The membership costs are based on a simple pricing model that is transparent and based on institution size determined by their JISC banding. UniDesk is not limited to IT Service Management and your subscription means you can freely use it across all areas of the institution with as many operators and Service Desks as you wish. Our members have a mixture of uptake, generally with IT as the main Service Desk but also include Finance, Student Systems, Estates and Buildings and HR. There is no limit on the scaling usage and the onboarding of additional areas within your institution is included in the flat-rate cost of the service. Members do not need to be concerned with additional licence costs as their services expand. 

 

There is an initial joining fee which is based on the typical costs of on boarding a member with the standard UniDesk subscription (Call Management, Knowledge Management, Self-Service, and Quick Calls), with membership subscription being charged annually thereafter. 

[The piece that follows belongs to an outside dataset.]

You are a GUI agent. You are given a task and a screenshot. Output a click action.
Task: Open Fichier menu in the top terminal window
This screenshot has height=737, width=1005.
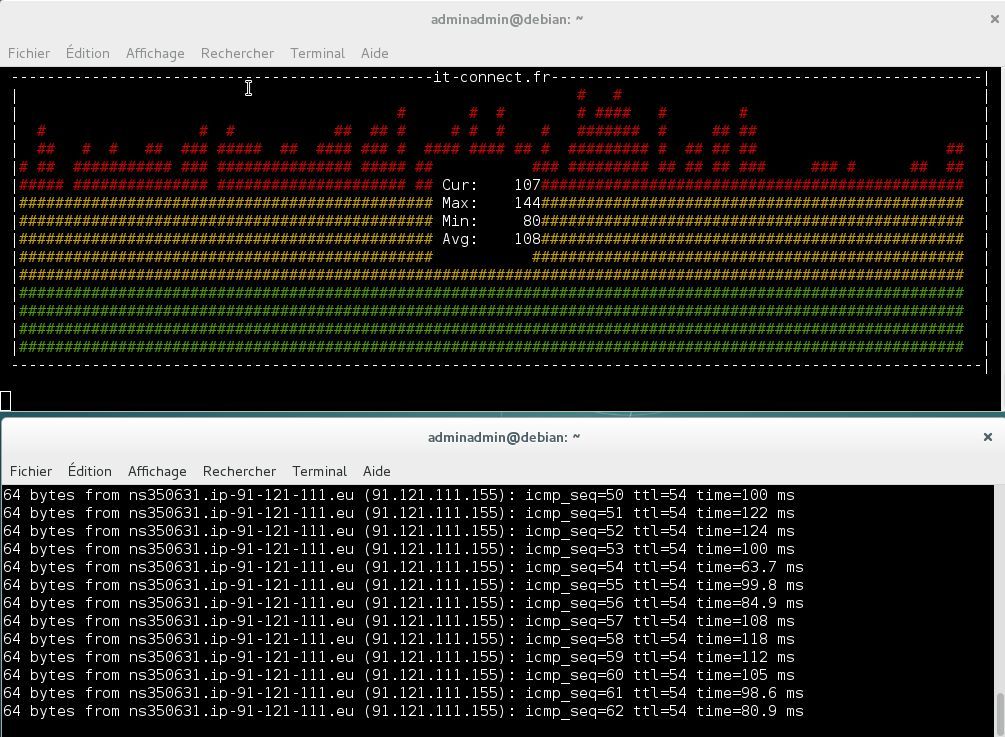[x=29, y=53]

Interested in joining the UniDesk community? Please contact us to discuss your requirements. 

UniDesk Procurement Information

As we are a shared service controlled by our members, there is a direct exemption of any EU and UK procurement rules under the Teckal and Hamburg exemption: UniDesk is able to expand its service to new members without risk of procurement challenge. However, it does not mean that new institutions can join without satisfying their own procurement process.

What are shared services?

Shared services involve public sector bodies working or joining together to pool knowledge, skills and resources in the development or delivery of services

The main drivers are to improve efficiency and save costs through pooling resources and/or aggregating demand. Creating or using a centralised service provider can also concentrate expertise and so deliver higher quality services to customers.

Structure

Example In-house (Teckal) company. Three further education colleges merge their Cyber Security functions by establishing a jointly owned limited company to provide those services, as shown below.

The in-house or Teckal company

Here a contracting authority/contracting authorities can avoid the procurement regime by establishing a “Teckal” company to provide the services (named after the case which first established the exemption). 

At present, the legal test is set out in Regulation 12(1) and, broadly speaking, has three parts: 

1.        The “control test”: the contracting authorities must exercise [joint] control over NewCo similar to that which they exercise over their own departments. This means they have the power to exert decisive influence over strategic objectives and significant decisions of NewCo. Importantly, NewCo cannot include any private sector capital or interest; and

2.        The “essential part test”: NewCo must carry out at least 80% of its activities with the controlling contracting authorities. Other activities are of only “marginal” significance. NewCo is not market orientated.

3.        There is no direct private sector shareholding in NewCo.

 HEFESTIS is established as a Teckal company already and it is jointly owned by it’s members. New members participate on an equal basis in the steering groups to existing members and therefore satisfy the legal requirements for the exemption.

 

‘Bringing UHI into UniDesk is a game changing approach to our service delivery model and will help UHI deliver equivalence of support experience across our user base – be it at one of our city campus sites in Inverness or Perth to a remote learning centre in Shetland or Argyll.

The UniDesk Service Management Team took the time to understand our business and requirements and worked closely with us to ensure we could achieve a compliant procurement.’   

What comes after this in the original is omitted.